Sahara News
by Ali Haidar
The visit of King Mohammed VI to the Western Sahara and principally the speech he delivered on November 6 from Laayoune, have stunned Algerian leaders and inflamed the situation in the Polisario-run Tindouf camps.
King Mohammed VI delivered the speech to the Nation on the occasion of the 40th anniversary of the Green March which put an end in 1975 to the presence of Spanish colonial forces in the southern provinces of the Kingdom.
In his speech, Mohammed VI has not spared the Algerian regime or the Polisario leaders.
He blatantly accused Algeria and the Polisario of being directly responsible of the awful living conditions of the 40,000 Sahrawis stranded in the Algerian desert in Tindouf.

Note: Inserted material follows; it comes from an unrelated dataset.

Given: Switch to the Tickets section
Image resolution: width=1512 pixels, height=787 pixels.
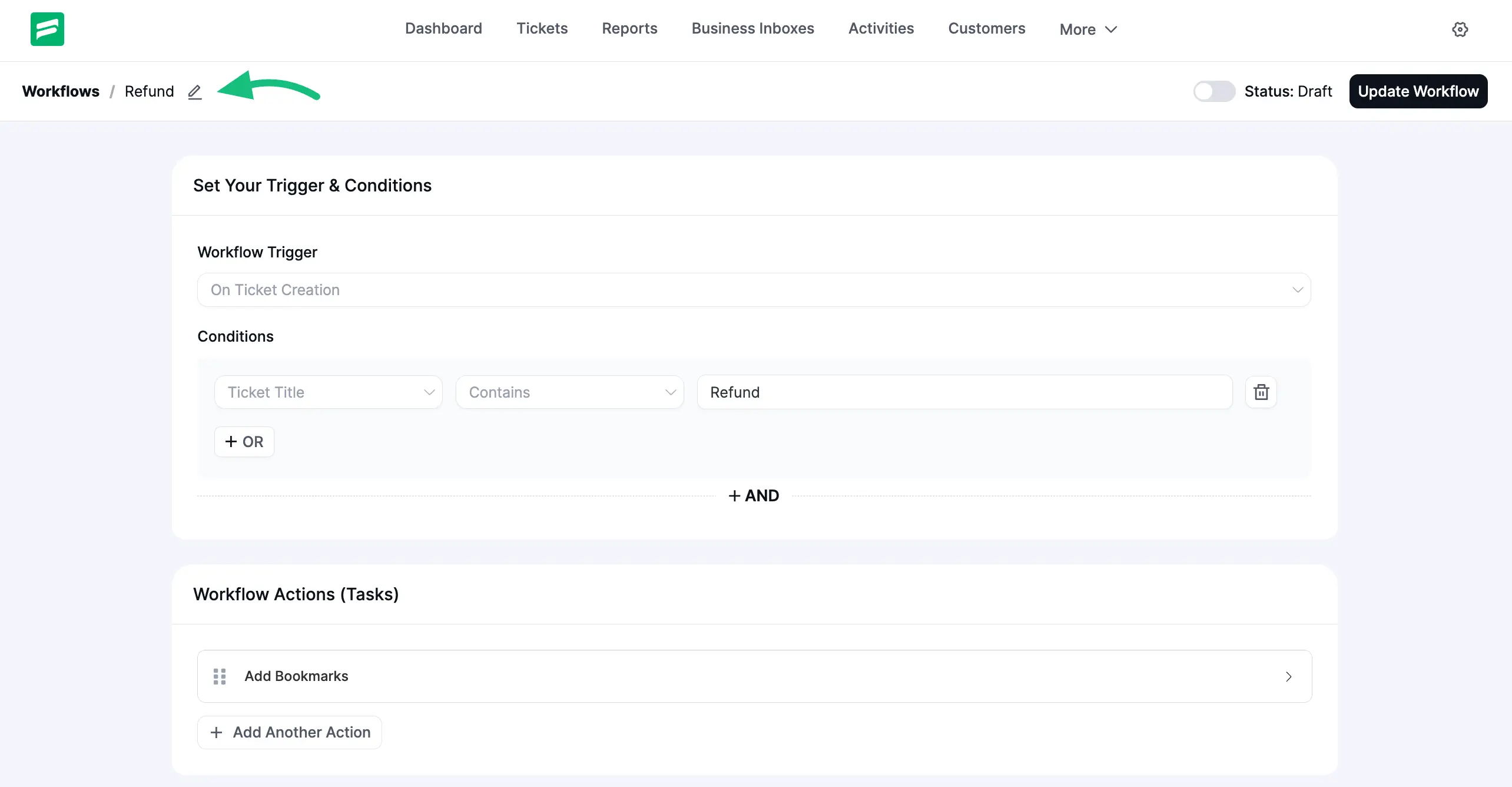Looking at the screenshot, I should tap(542, 28).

Of course, the truths unveiled by the King were not to the liking of Algerian leaders and the Sahrawi separatist movement. They likewise were taken aback by the king’s call urging the camps inhabitants to rise up against their precarious living conditions.
The call was actually heeded. On the morrow of the royal speech, a newly recorded video was posted on social networks on Monday, November 9. The video shows dozens of men and women in the Rabouni camp loudly protesting their living conditions in the camps that are under Algeria’s responsibility. According to the authors of the video, the protest movement was staged near the headquarters of Mohamed Abdelaziz in Rabouni. The protesters vehemently denounced their appalling living conditions, shouting “No to indignity.”
Actually, in his speech, the Moroccan sovereign has directly addressed the inhabitants of the Tindouf camps, asking them: “Are you satisfied with the awful conditions you live in? Do women in the camps accept the sense of despair and frustration prevailing among their sons and daughters, who have no horizon or future to look forward to?”
Pointing out that he personally believes that the camps inhabitants “deserve better than these inhuman conditions,” he warned them however that should they put up with these conditions, they would only have themselves to blame, and that meanwhile, they can see that “Morocco is pressing ahead with the development of its southern provinces, making sure the inhabitants of those provinces enjoy a free, dignified life.”
The King’s call and his message have been obviously grasped by the camps inhabitants and their reaction is undoubtedly just beginning. The worse is yet to come over the coming days as the Polisario leaders have not much to offer, especially after the depletion of the petrodollars manna.